Avec Il giorno degli orsi volanti (Le jour des ours volants), Evelina Santangelo a écrit un livre aux ambiances oniriques et féériques, débordant de petites stupeurs et de merveilles. Le monde qu’elle raconte est un monde dans lequel le réel et l’irréel marchent côte à côte et dans lequel la réalité et l’imagination coexistent avec une force et un naturel surprenants, comme c’est le cas dans les contes. Je pense qu’il n’est pas inexact de rapprocher ce précieux livre d’un conte de fées doux et poignant, peuplé de personnages et d’objets empreints dès le début d’une mélancolie lumineuse qui flotte sur chaque chose et qui nous murmure, page après page, à quel point la vie est fragile mais à quel point le pouvoir de l’imagination est salvateur : c’est à lui qu’est constamment confié le devoir d’exorciser la fin, la mort, l’abattement, la reddition. Le roman fait émerger l’impossibilité de tracer une ligne de démarcation entre le pouvoir de l’imagination et celui de la mémoire, et le protagoniste, dans sa tentative solitaire et obstinée de rendre une prouesse plausible, se risque en réalité à atteindre un objectif qui n’est absolument pas individuel mais qui, au contraire, s’étend à tous.

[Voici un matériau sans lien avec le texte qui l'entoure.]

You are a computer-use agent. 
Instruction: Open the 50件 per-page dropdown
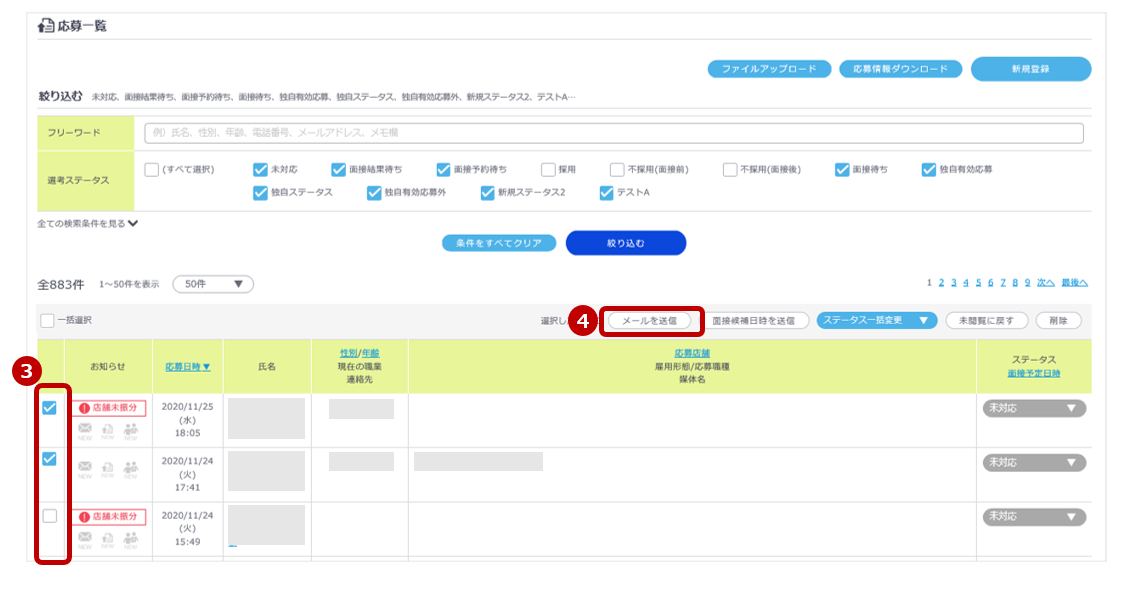(x=213, y=284)
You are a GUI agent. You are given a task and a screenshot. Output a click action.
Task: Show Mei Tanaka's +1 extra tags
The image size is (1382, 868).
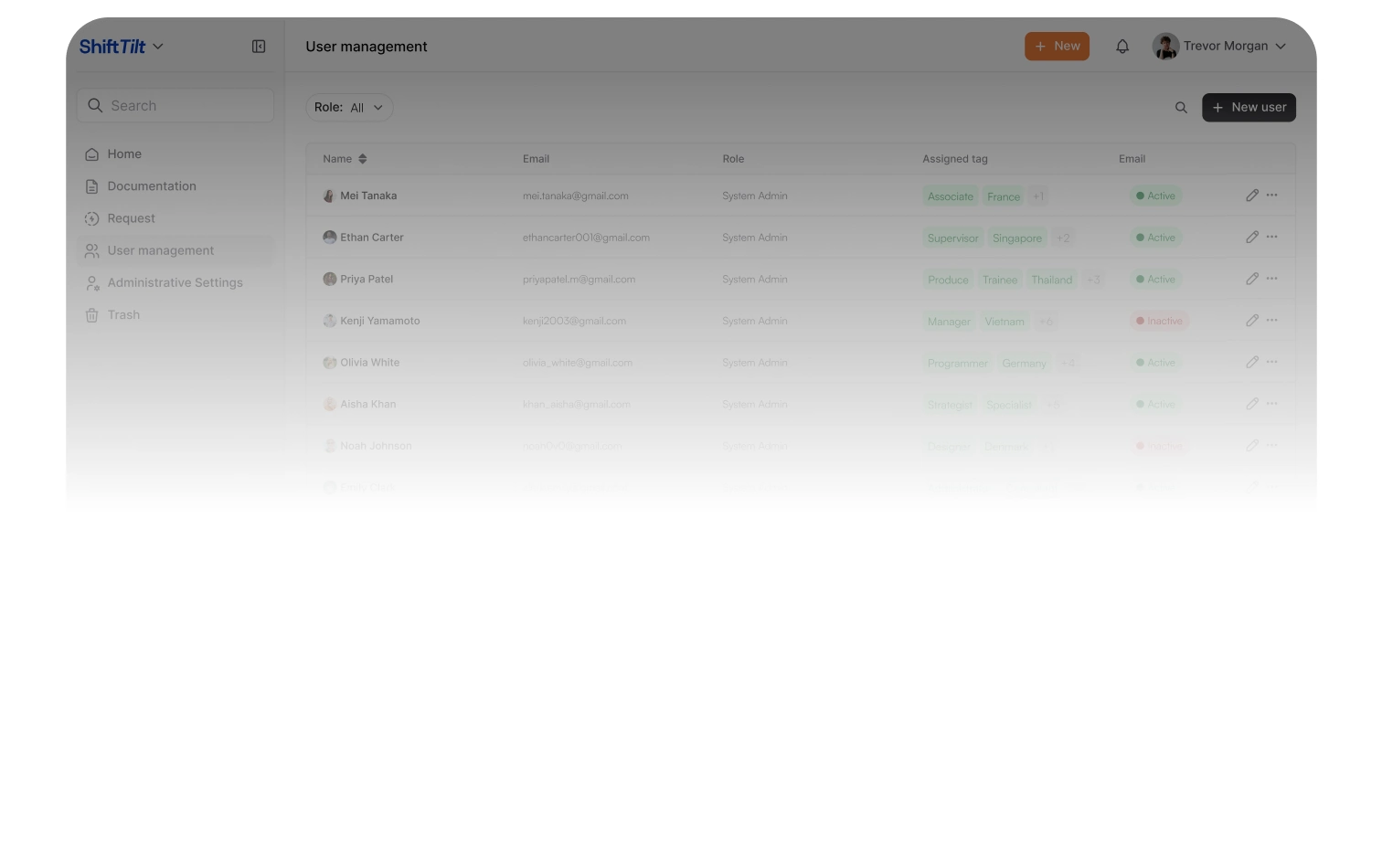pyautogui.click(x=1038, y=196)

Le rêve de Jon devient le rêve de chacun, il donne de l’espoir et de la force même aux regards les plus sévères et il nous rappelle comme un avertissement que nous ne pouvons pas nous passer des symboles.

Bibliographie en italien :
SANTANGELO, Evelina, Il giorno degli orsi volanti, Einaudi, 2005, 212 pages.

Bibliographie en français :
SANTANGELO, Evelina, Le jour des ours volants, traduit de l’italien par Dominique Vittoz, Les Allusifs, 2016, 237 pages.